======== Exercise data ========
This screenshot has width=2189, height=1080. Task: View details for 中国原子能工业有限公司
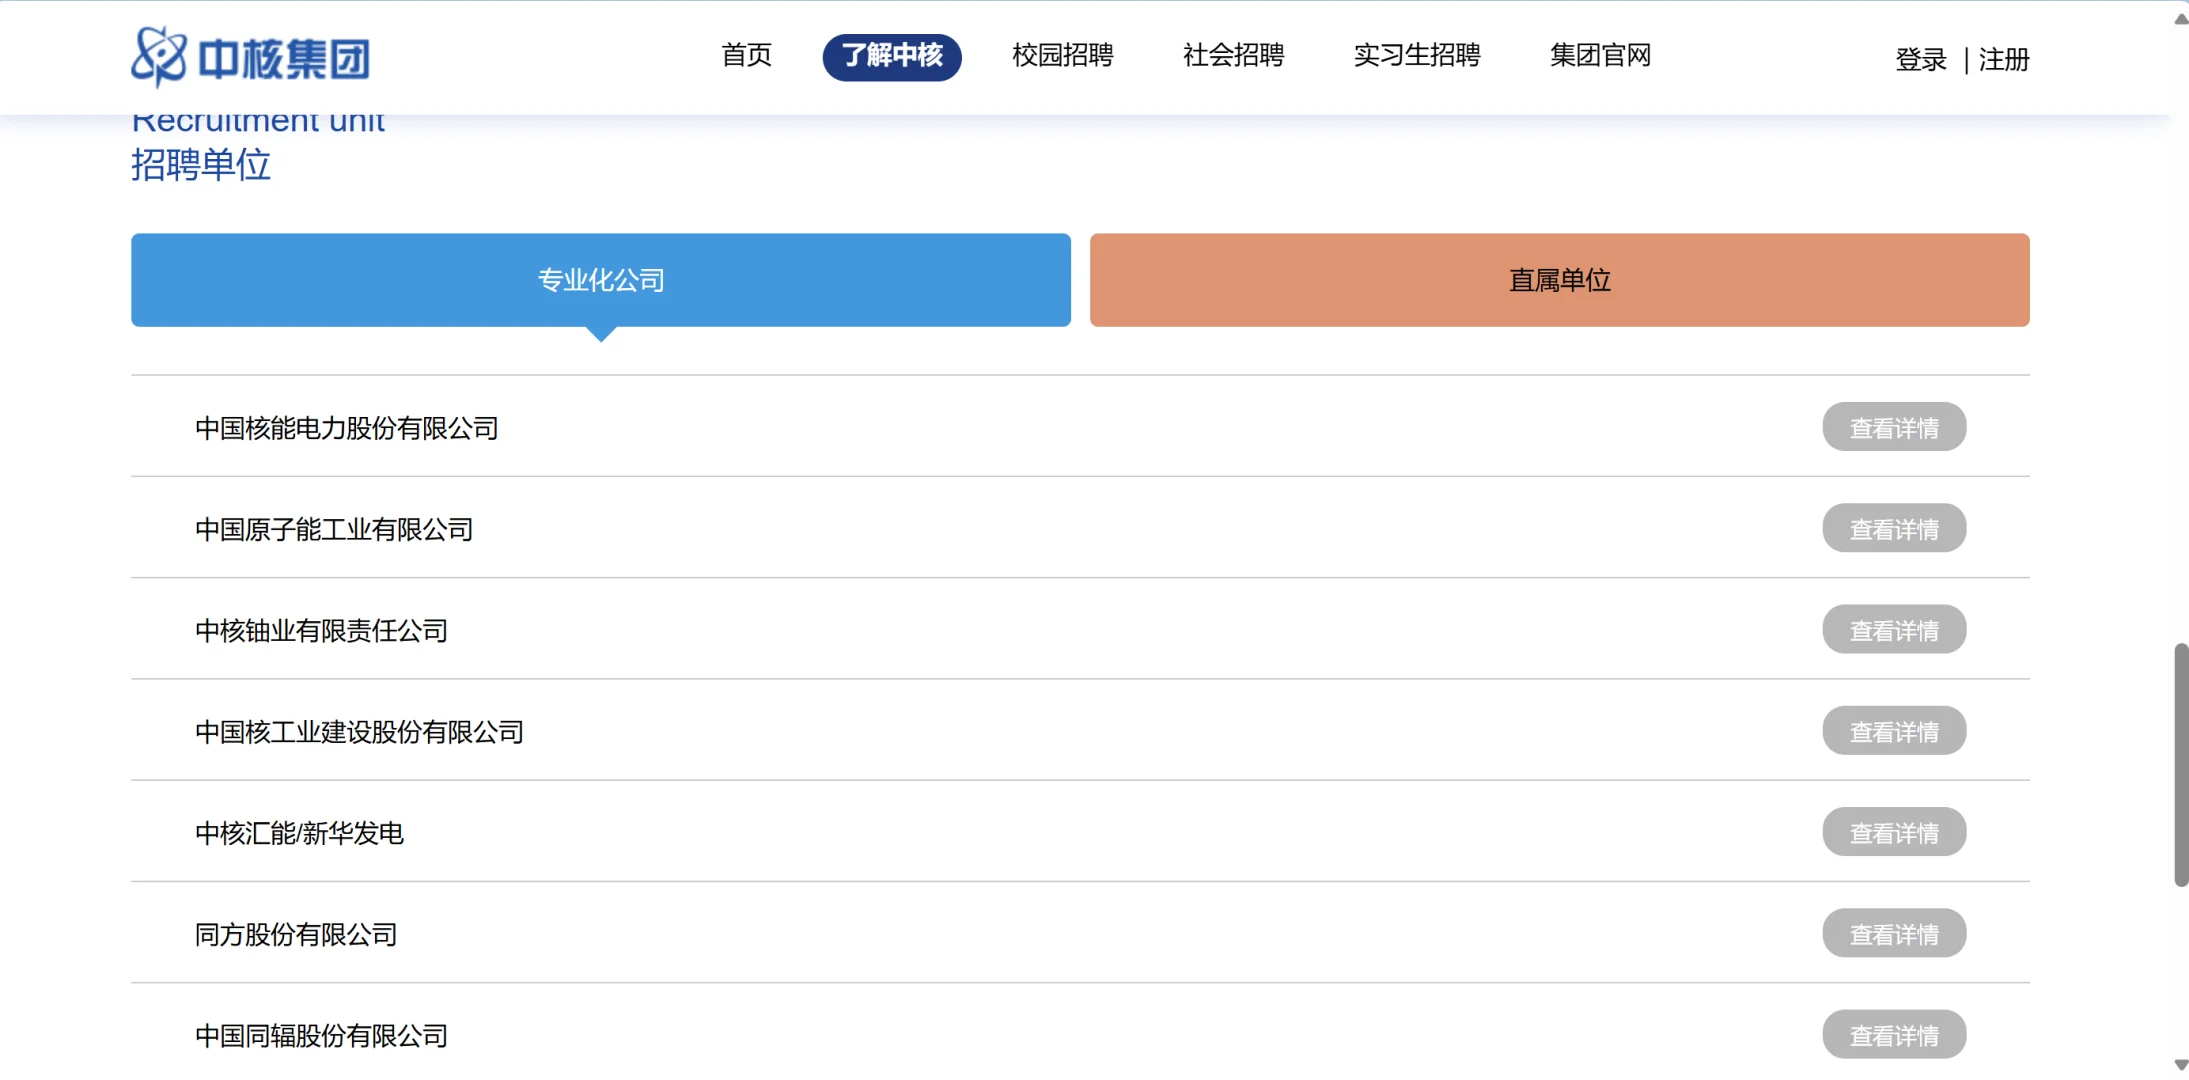point(1893,528)
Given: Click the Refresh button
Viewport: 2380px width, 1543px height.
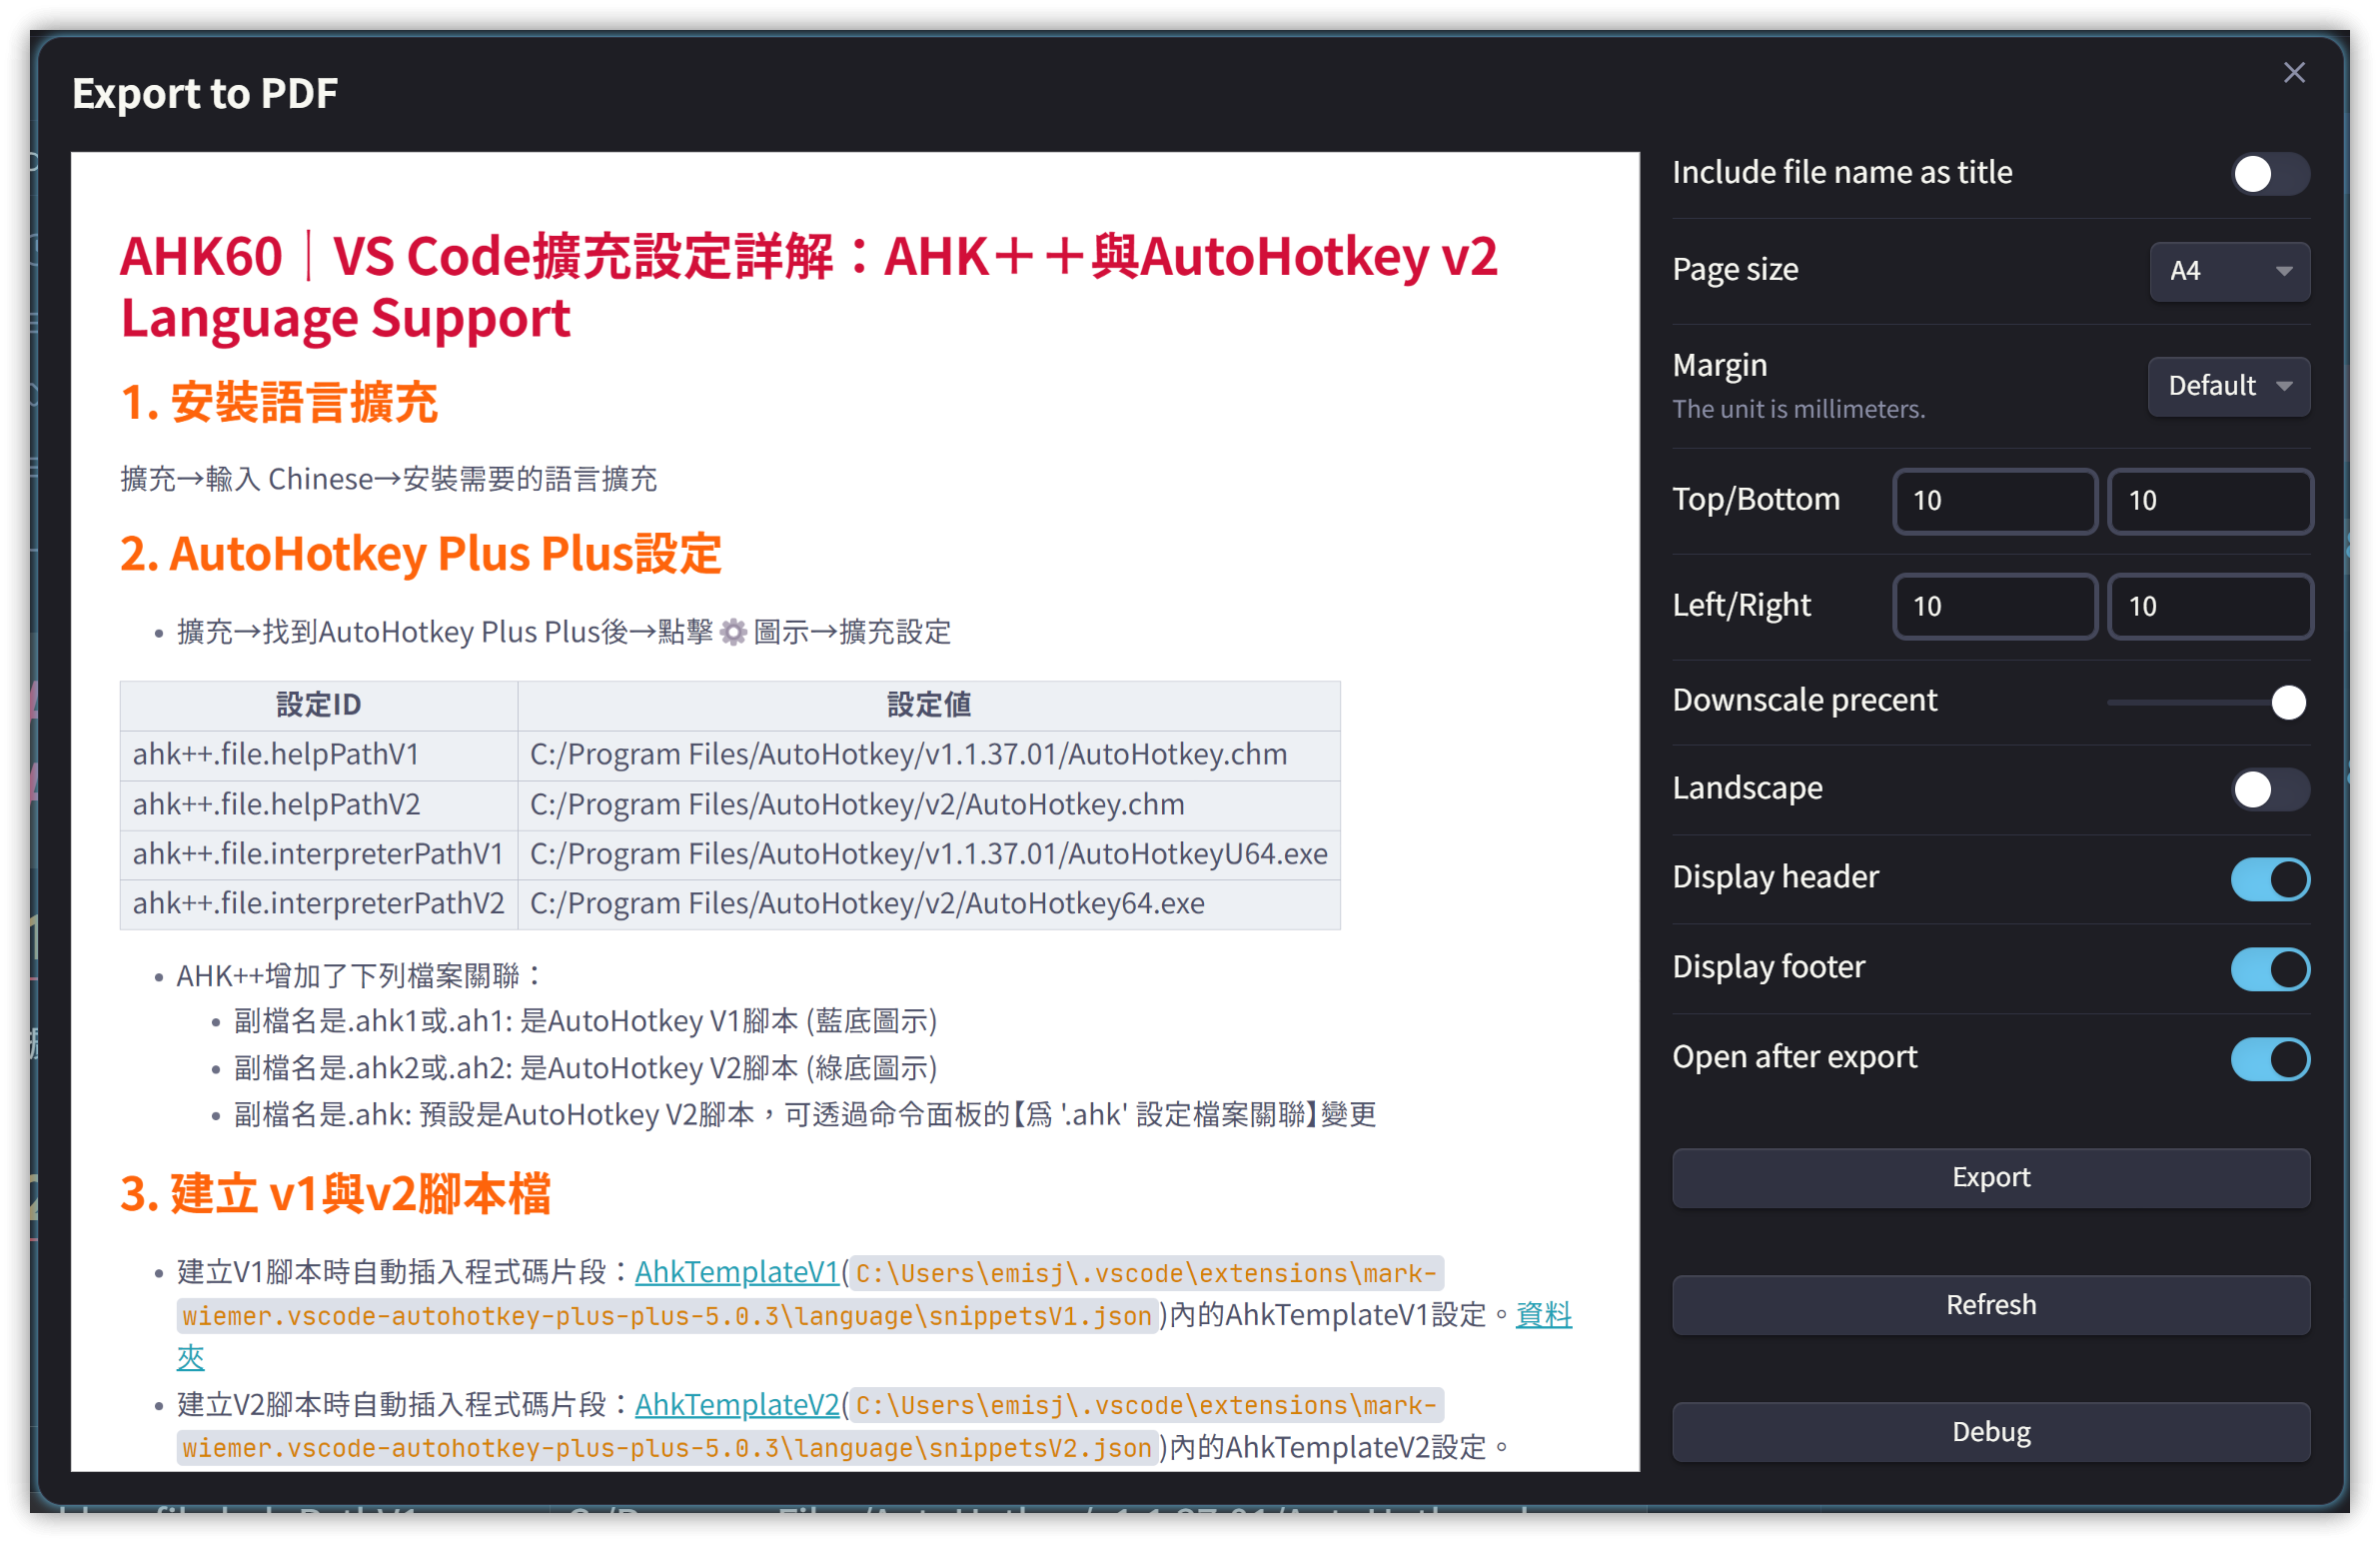Looking at the screenshot, I should click(1990, 1304).
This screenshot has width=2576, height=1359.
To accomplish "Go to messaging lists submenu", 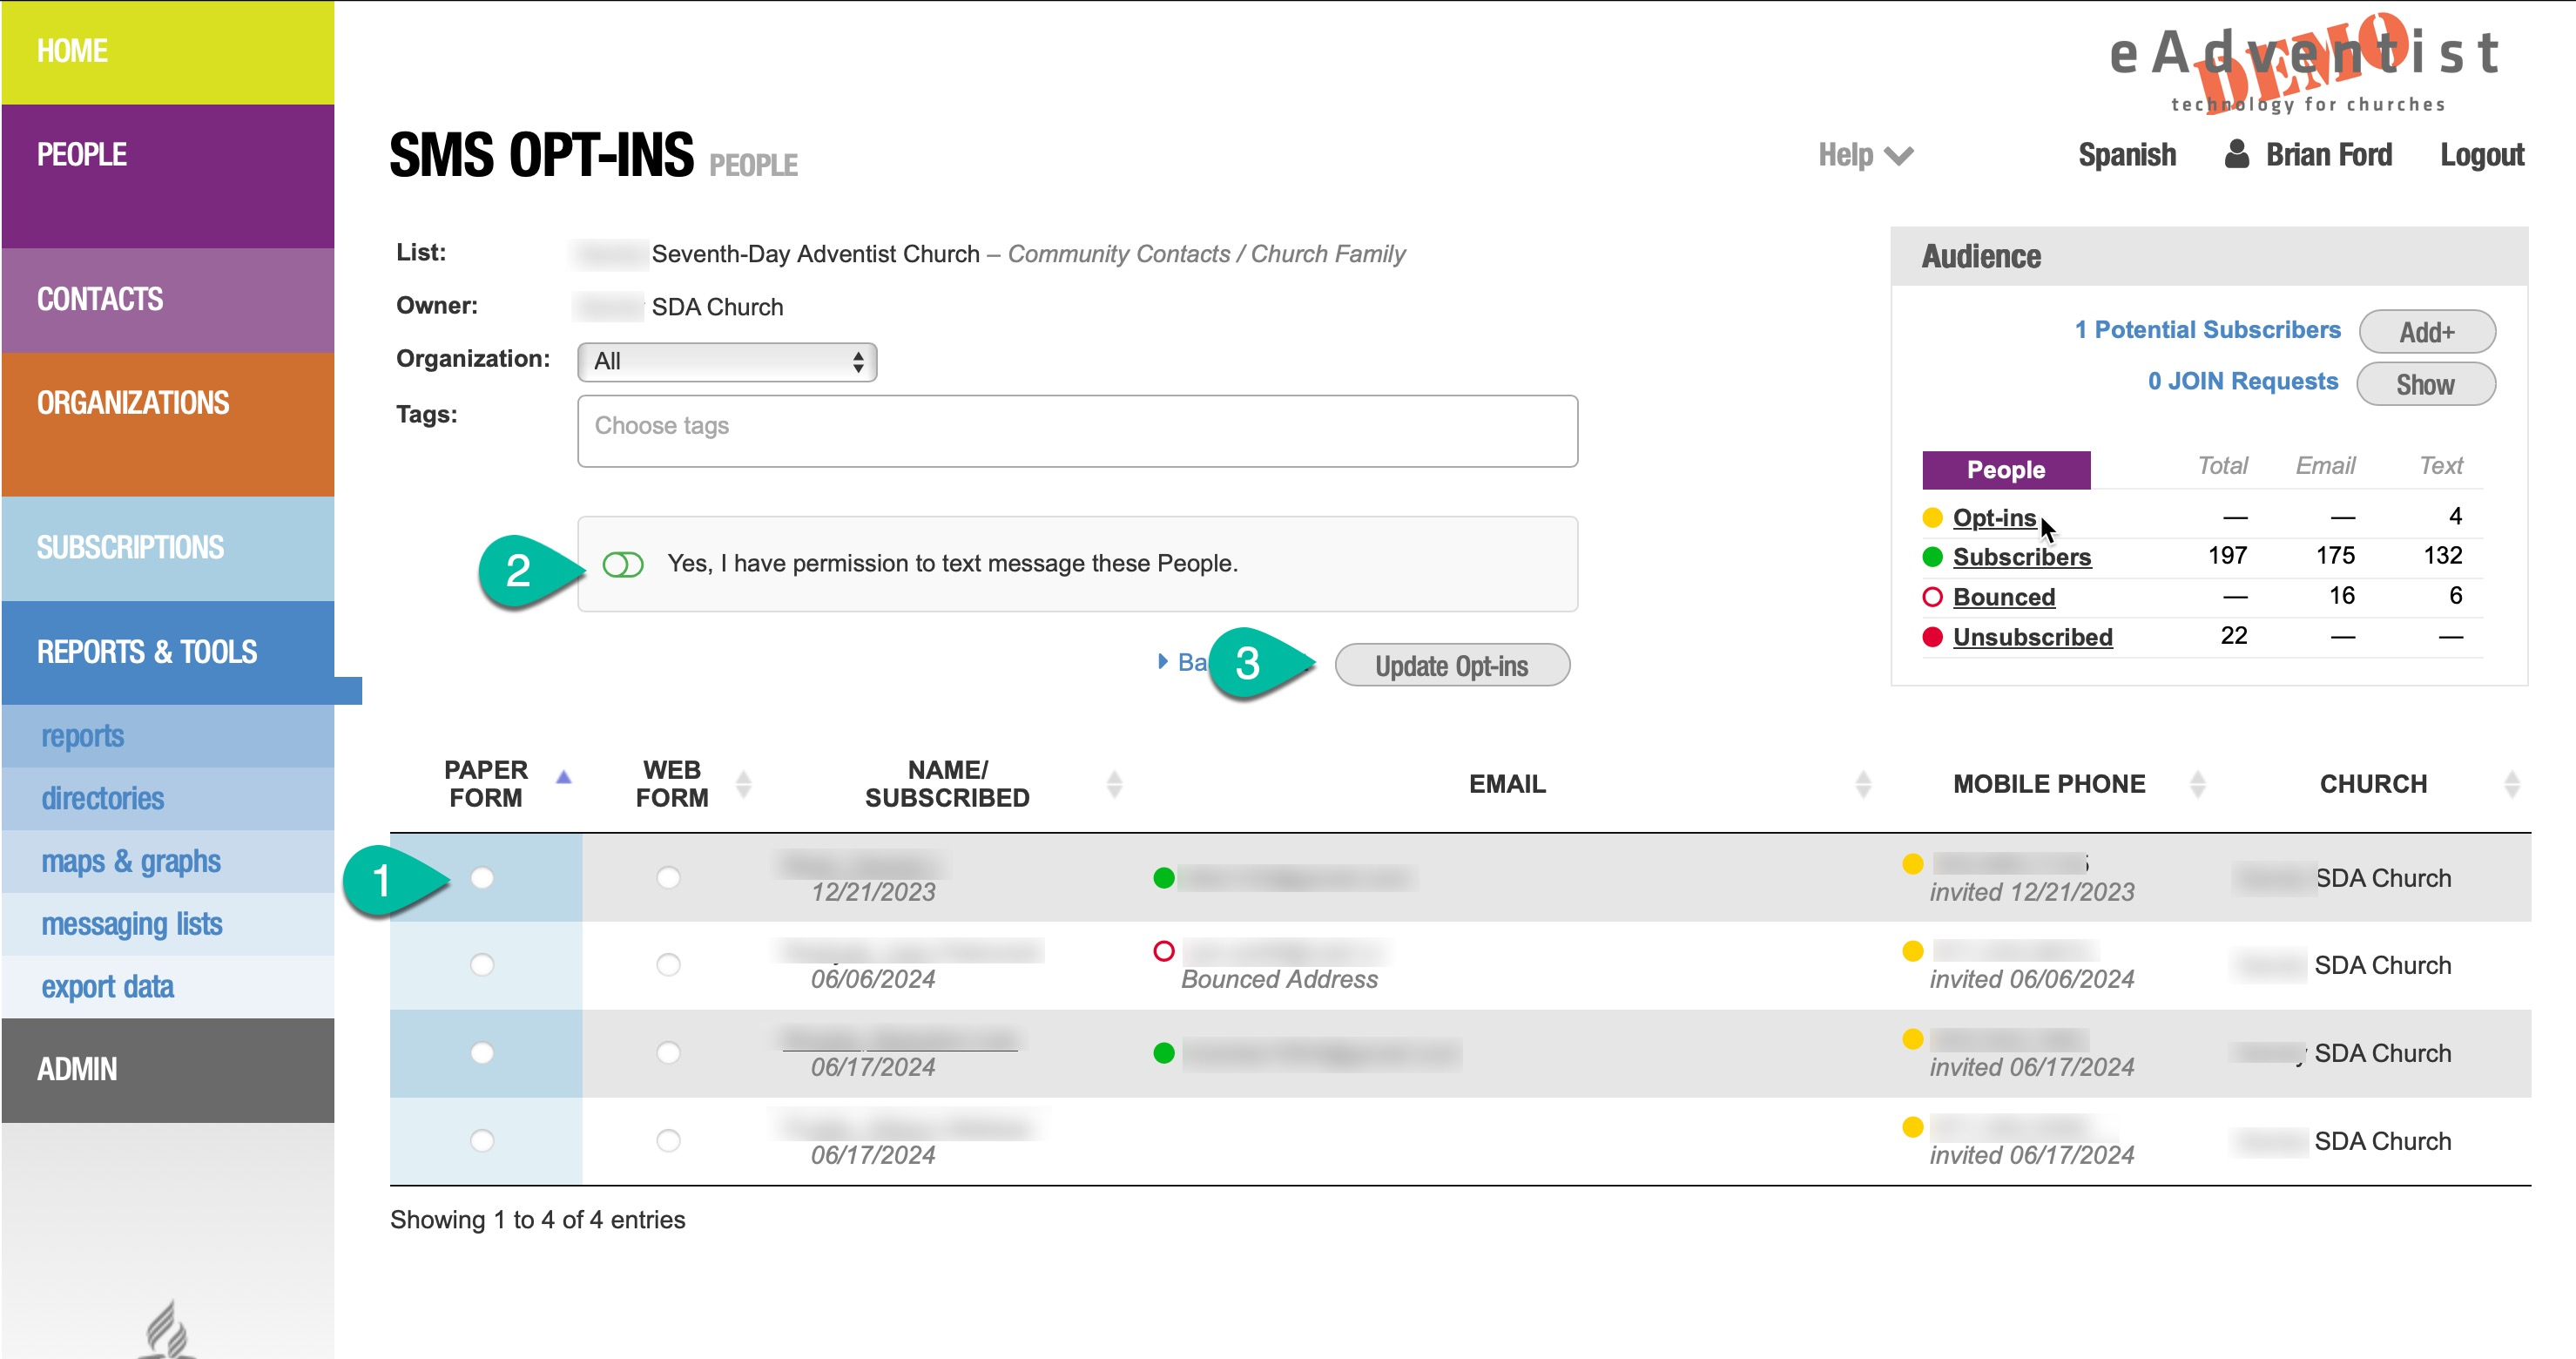I will tap(131, 924).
========
Your assignment:
All pictures are to be skipped; the lines from the first line of the records through the line containing "This screenshot has width=2576, height=1359." are to be repeated exactly, both ends included.

Answer area:
This screenshot has width=2189, height=1080. Task: View details for 中国原子能工业有限公司
point(1893,528)
Given: Click the Refresh button
Viewport: 2380px width, 1543px height.
Looking at the screenshot, I should click(1990, 1304).
This screenshot has width=2576, height=1359.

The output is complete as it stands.